(Collection entries)
# # #
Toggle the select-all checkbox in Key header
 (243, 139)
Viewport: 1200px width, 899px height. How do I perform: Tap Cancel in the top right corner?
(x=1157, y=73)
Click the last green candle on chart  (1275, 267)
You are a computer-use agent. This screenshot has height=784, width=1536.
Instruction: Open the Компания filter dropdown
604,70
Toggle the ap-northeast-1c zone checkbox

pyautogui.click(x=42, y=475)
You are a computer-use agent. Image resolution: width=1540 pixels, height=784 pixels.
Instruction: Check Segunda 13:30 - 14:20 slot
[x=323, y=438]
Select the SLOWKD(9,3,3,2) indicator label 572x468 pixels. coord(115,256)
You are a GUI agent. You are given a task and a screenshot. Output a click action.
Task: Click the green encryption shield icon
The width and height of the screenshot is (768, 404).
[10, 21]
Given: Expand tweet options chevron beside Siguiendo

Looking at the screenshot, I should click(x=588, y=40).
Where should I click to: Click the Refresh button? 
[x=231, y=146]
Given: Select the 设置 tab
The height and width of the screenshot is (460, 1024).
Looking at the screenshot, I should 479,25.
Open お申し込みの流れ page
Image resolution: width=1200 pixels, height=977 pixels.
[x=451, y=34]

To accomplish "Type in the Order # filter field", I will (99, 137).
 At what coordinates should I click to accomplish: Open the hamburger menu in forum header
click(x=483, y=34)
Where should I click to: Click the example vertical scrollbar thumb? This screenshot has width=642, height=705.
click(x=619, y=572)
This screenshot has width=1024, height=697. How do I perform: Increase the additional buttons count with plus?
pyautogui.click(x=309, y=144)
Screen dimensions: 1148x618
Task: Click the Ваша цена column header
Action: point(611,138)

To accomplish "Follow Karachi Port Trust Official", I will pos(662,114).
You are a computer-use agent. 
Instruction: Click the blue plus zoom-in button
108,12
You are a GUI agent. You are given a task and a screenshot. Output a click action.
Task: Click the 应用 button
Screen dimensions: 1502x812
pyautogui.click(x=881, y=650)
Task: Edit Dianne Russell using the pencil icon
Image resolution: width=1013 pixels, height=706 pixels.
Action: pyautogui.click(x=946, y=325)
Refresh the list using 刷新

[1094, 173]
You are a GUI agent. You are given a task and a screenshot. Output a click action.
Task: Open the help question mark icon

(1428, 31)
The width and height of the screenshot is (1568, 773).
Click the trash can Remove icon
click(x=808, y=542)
# # #
__Your assignment__. Return the records exactly, character for character.

__Task answer__.
Toggle the select-all checkbox in Key header
 (243, 139)
Viewport: 1200px width, 899px height. How do I perform: Tap Cancel in the top right corner?
(x=1157, y=73)
Click the last green candle on chart  (1275, 267)
You are a computer-use agent. This screenshot has height=784, width=1536.
Instruction: Open the Компания filter dropdown
604,70
Toggle the ap-northeast-1c zone checkbox

pyautogui.click(x=42, y=475)
You are a computer-use agent. Image resolution: width=1540 pixels, height=784 pixels.
Instruction: Check Segunda 13:30 - 14:20 slot
[x=323, y=438]
Select the SLOWKD(9,3,3,2) indicator label 572x468 pixels. coord(115,256)
You are a GUI agent. You are given a task and a screenshot. Output a click action.
Task: Click the green encryption shield icon
The width and height of the screenshot is (768, 404).
[10, 21]
Given: Expand tweet options chevron beside Siguiendo

Looking at the screenshot, I should click(x=588, y=40).
Where should I click to: Click the Refresh button? 
[x=231, y=146]
Given: Select the 设置 tab
The height and width of the screenshot is (460, 1024).
Looking at the screenshot, I should 479,25.
Open お申し込みの流れ page
Image resolution: width=1200 pixels, height=977 pixels.
[x=451, y=34]

To accomplish "Type in the Order # filter field", I will (99, 137).
 At what coordinates should I click to accomplish: Open the hamburger menu in forum header
click(x=483, y=34)
Where should I click to: Click the example vertical scrollbar thumb? This screenshot has width=642, height=705.
click(x=619, y=572)
This screenshot has width=1024, height=697. How do I perform: Increase the additional buttons count with plus?
pyautogui.click(x=309, y=144)
Screen dimensions: 1148x618
Task: Click the Ваша цена column header
Action: point(611,138)

To accomplish "Follow Karachi Port Trust Official", I will pos(662,114).
You are a computer-use agent. 
Instruction: Click the blue plus zoom-in button
108,12
You are a GUI agent. You are given a task and a screenshot. Output a click action.
Task: Click the 应用 button
Screen dimensions: 1502x812
pyautogui.click(x=881, y=650)
Task: Edit Dianne Russell using the pencil icon
Image resolution: width=1013 pixels, height=706 pixels.
Action: pyautogui.click(x=946, y=325)
Refresh the list using 刷新

[1094, 173]
You are a GUI agent. You are given a task and a screenshot. Output a click action.
Task: Open the help question mark icon

(1428, 31)
The width and height of the screenshot is (1568, 773).
Click the trash can Remove icon
click(x=808, y=542)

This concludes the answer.